(Collected data entries)
►

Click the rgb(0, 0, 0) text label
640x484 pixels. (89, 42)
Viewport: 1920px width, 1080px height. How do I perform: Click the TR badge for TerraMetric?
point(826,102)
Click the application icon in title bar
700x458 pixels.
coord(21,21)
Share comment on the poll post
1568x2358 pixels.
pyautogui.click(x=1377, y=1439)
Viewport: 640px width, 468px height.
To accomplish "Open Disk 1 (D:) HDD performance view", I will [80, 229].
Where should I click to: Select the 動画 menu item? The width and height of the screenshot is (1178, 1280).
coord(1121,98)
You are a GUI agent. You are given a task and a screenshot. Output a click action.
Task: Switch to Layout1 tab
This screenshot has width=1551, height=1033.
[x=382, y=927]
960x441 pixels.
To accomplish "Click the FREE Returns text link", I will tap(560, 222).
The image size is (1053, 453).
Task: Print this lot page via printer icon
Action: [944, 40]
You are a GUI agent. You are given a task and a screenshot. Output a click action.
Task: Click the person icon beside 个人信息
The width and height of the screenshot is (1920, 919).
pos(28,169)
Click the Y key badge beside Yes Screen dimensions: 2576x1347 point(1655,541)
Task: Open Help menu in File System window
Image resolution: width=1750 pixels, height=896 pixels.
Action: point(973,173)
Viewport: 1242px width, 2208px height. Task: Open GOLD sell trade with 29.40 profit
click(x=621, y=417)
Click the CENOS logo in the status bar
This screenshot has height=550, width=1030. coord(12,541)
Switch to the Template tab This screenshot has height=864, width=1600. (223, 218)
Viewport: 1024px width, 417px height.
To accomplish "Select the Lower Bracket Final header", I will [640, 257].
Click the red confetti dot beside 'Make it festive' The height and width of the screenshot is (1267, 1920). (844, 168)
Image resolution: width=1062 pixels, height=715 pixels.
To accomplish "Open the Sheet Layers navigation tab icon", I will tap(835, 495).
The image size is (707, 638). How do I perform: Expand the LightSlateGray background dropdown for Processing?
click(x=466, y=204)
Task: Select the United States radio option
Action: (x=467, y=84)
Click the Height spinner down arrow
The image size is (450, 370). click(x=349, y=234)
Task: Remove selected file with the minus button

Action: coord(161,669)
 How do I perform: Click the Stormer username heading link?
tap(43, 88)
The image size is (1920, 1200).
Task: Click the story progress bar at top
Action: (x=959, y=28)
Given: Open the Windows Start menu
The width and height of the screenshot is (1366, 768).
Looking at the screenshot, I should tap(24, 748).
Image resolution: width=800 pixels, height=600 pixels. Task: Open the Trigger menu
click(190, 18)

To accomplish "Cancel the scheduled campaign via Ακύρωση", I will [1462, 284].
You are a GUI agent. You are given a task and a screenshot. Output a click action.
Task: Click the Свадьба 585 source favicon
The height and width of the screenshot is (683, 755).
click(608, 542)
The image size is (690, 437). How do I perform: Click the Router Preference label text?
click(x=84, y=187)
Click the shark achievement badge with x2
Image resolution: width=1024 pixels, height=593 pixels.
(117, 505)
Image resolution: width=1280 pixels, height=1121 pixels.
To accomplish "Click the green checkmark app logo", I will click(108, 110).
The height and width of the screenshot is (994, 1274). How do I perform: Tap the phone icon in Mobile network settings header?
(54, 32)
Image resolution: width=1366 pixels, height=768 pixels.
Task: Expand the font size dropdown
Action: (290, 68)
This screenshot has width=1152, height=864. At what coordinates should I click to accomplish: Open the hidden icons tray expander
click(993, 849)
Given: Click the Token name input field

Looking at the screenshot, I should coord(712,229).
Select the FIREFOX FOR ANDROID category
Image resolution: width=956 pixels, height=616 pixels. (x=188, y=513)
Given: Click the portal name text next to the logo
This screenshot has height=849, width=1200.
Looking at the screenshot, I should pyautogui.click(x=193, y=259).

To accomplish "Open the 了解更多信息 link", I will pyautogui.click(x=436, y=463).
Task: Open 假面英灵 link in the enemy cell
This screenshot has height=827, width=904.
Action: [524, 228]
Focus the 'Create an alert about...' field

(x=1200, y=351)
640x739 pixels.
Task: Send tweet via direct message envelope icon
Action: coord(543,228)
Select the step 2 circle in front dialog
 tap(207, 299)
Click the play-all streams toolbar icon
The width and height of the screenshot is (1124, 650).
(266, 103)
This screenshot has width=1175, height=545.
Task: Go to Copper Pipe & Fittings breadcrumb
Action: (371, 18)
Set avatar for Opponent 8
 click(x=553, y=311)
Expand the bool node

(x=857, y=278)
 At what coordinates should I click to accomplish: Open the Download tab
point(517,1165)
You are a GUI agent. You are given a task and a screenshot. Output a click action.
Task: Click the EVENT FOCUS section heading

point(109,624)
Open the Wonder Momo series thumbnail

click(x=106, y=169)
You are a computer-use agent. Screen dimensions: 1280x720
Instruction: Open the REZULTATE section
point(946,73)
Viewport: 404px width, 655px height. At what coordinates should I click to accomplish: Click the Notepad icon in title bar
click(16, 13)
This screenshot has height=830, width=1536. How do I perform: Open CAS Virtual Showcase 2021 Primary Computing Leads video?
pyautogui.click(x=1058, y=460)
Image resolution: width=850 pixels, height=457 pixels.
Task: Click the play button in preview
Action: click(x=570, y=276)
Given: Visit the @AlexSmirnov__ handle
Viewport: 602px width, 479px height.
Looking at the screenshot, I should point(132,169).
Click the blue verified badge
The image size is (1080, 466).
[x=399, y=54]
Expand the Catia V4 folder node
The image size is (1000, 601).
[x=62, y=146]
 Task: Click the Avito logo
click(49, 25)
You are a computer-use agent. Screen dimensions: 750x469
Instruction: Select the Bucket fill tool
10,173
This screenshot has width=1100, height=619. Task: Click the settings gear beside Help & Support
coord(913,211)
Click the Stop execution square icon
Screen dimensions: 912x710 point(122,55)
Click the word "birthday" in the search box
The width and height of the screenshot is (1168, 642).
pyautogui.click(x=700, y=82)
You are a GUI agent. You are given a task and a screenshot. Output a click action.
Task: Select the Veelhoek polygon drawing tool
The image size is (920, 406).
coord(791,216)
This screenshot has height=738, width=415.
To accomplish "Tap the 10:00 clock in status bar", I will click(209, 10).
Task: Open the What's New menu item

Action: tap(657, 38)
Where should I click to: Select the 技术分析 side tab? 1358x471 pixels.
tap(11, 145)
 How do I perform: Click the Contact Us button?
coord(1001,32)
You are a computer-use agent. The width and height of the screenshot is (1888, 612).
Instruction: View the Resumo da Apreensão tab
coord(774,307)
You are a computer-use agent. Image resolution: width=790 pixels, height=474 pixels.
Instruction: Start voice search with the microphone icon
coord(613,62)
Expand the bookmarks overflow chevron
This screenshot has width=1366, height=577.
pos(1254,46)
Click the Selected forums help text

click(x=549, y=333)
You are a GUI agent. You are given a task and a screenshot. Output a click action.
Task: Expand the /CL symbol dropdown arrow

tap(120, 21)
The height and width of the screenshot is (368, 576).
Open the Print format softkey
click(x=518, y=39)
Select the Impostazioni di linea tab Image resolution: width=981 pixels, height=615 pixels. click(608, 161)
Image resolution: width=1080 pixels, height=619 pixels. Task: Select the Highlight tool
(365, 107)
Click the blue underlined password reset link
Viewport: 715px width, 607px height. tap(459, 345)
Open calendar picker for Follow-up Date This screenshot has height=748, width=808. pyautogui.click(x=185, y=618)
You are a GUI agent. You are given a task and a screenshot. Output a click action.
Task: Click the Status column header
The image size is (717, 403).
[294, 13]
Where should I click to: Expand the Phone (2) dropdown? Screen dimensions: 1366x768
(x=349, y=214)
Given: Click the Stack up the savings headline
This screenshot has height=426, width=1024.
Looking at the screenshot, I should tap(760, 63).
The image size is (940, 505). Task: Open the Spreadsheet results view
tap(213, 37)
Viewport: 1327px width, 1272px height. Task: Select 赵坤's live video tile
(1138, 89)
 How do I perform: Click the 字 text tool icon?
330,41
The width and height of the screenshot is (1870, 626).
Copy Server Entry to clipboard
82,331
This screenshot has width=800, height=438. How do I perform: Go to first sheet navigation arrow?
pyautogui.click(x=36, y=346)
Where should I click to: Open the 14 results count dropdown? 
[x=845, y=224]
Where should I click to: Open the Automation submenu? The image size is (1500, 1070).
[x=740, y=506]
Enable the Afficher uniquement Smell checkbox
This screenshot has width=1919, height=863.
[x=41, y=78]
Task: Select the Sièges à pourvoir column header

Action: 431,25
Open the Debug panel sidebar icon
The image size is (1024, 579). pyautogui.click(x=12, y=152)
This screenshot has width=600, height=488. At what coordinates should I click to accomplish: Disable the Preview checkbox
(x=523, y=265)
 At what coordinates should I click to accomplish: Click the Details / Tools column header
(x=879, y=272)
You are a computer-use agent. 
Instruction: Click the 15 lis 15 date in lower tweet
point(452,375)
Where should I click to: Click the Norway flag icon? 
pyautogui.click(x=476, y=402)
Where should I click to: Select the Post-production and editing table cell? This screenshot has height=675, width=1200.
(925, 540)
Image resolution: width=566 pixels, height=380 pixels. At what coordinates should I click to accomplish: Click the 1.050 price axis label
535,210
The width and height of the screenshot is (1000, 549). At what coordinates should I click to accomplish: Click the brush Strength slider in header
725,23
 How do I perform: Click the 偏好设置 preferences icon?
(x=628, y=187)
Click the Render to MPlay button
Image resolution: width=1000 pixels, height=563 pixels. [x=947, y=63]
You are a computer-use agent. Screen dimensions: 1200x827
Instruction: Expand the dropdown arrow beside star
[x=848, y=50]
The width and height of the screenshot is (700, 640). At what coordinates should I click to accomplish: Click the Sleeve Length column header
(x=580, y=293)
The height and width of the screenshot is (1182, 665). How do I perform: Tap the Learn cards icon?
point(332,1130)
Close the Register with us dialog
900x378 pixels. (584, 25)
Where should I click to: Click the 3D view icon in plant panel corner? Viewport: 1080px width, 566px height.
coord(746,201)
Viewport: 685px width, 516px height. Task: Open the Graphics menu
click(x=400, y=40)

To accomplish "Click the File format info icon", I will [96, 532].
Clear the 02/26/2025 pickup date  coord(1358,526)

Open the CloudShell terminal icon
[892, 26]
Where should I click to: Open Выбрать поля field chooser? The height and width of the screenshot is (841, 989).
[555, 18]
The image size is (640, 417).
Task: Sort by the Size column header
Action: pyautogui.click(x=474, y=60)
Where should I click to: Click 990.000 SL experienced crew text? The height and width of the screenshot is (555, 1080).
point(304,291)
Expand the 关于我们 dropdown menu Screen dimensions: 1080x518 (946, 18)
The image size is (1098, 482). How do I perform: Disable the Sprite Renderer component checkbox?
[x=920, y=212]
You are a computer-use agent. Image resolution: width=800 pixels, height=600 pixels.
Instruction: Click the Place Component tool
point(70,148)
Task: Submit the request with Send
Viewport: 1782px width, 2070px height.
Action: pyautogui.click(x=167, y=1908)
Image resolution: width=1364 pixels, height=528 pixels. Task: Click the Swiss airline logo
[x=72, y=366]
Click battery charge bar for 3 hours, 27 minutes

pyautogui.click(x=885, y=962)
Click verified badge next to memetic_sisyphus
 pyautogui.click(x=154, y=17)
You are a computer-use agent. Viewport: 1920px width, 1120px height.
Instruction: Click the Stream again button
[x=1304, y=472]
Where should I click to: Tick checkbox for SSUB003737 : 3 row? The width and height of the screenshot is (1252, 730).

◄

■ **What to produce**
Begin at the line that has "Where should I click to: Select the 動画" in the entries above; stop after the line that has "960x441 pixels.". Transcribe exactly those lines and no others.

■ **Task result**
Where should I click to: Select the 動画 menu item? The width and height of the screenshot is (1178, 1280).
coord(1121,98)
You are a GUI agent. You are given a task and a screenshot. Output a click action.
Task: Switch to Layout1 tab
This screenshot has width=1551, height=1033.
[x=382, y=927]
960x441 pixels.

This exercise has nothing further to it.